The Czech Republic has 4,532,000 sq. m. of advanced storage area, of which 8 % (369,200 sq. m. to be precise) are non-occupied. The most sought locations are nearly full and the demand for industrial real estate has been growing rapidly according to CBRE. Developers have also been investing heavily in the purchase of land as investors are interested in leased real estate and developers may even choose among occupiers. “Developers feel that the market has been doing well and if you don’t have land then you do not exist. Clients are not interested in how good the team is and how well the team is able to build. The only thing clients are interested in is an offer,” says Filip Kozák, Head of Industrial Agency CBRE, confirming the growth in demand for industrial real estate.

In the Czech Republic the most popular type of industrial real estate is used for production, comprising about one half of the total area of modern industrial real estate (4.5 million sq. m.).

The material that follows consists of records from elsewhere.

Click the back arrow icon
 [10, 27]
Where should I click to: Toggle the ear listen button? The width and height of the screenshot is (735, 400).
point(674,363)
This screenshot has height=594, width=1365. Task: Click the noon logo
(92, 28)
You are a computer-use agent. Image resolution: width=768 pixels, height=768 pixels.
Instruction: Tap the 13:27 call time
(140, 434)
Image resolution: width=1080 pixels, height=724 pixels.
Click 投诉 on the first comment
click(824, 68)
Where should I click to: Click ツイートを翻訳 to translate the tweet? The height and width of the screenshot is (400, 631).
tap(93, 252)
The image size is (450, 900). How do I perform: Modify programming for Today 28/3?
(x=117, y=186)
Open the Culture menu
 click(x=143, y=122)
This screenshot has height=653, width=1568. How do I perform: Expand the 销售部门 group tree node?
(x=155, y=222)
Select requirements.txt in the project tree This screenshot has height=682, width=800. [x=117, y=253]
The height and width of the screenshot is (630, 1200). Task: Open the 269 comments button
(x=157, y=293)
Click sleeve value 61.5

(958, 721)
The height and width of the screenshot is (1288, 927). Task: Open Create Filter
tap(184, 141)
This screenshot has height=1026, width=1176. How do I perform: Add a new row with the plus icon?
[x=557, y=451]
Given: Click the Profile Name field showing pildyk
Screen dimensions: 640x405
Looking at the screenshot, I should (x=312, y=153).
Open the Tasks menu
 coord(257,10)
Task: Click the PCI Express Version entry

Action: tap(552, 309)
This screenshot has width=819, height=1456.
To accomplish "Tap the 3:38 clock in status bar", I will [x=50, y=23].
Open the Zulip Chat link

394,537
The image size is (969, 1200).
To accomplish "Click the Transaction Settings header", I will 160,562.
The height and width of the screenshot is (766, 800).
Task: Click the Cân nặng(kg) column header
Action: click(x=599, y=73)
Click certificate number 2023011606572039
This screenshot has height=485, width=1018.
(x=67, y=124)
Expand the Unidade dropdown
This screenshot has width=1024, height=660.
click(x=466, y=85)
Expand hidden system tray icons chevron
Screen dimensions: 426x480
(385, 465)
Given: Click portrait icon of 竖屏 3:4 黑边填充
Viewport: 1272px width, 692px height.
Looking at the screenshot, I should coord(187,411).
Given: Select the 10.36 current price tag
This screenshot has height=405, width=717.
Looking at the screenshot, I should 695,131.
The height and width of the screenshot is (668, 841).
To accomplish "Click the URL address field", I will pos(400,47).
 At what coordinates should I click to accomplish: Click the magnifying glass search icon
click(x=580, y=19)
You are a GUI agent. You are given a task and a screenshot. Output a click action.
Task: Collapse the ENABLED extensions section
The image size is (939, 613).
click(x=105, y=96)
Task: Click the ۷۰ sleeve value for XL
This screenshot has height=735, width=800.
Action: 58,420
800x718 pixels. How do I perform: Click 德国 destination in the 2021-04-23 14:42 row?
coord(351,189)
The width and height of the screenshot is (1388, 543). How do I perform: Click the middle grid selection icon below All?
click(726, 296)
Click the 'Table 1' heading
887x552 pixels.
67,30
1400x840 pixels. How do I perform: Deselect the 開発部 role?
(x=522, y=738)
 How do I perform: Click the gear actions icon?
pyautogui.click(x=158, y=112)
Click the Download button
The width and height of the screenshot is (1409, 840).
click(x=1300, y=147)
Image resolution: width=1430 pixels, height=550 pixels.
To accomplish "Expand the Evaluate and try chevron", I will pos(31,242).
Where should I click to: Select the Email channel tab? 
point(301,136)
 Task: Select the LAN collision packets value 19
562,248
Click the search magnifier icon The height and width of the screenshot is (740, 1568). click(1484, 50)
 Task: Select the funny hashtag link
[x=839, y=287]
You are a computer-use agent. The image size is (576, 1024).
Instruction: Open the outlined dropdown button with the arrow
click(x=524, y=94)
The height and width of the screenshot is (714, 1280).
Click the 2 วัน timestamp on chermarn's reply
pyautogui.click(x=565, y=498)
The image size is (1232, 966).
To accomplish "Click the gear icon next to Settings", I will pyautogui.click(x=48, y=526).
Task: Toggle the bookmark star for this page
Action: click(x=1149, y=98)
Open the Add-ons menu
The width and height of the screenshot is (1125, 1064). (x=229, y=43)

In Prague and its surroundings logistic companies prevail, production halls amount to only about 15% of the total. The statistics in West European countries is a little different - logistics and sale, including on-line sale, account for a larger portion of leasing activity compared to production companies. “It is logical because the Czech Republic is still a destination for production companies that wish to transfer their production lines here. It still pays to move production here from Germany, France or Belgium, the saving is incredibly high,” adds Kozák. In particular for German producers, the Czech Republic is attractive due to its proximity and relatively good transport accessibility.

The land for constructing warehouses which is running most short is along the D1 motorway close to Prague. “We are approaching the situation where growth is no longer possible in well-established locations. Land may be available but it will take some time before the land use plan is amended and infrastructure prepared. In some locations opponents may even prevent further growth,” says Kozák explaining that rents in some of the most exposed locations, in particular in Prague - East (Horní Počernice and land along the D1), might even go up as demand is higher than supply. In case of signing a lease contract for a term of at least five years and with a size of 10,000 sq. m., according to Kozák, “a good occupier” pays today EUR 3.15 – 3.25 per sq. m. per month. “I think that in one year the figure may be up to EUR 3.50,” says Kozák explaining that the rents in Prague, in Horní Počernice and along the D1, might be even higher.

Just along the D1 motorway, in the Nupaky municipality, land was purchased by the developer CTP who already owns real estate in a number of Czech cities (Brno, Ostrava, Mladá Boleslav). Although CTP has not yet acquired all the necessary permits for the construction, which should commence next year, the demand for the future area on the part of occupiers is already high.

On the other side of Prague, near the airport, the multinational developer Prologis has purchased a project for a large logistic centre from Skanska and commenced speculative development on an area of approx. 30,000 sq m. Prologis operates five large logistic parks in Prague and its surroundings, the total leasable area of which approaches 540,000 sq. m.; at the end of June 93 percent of this area was occupied.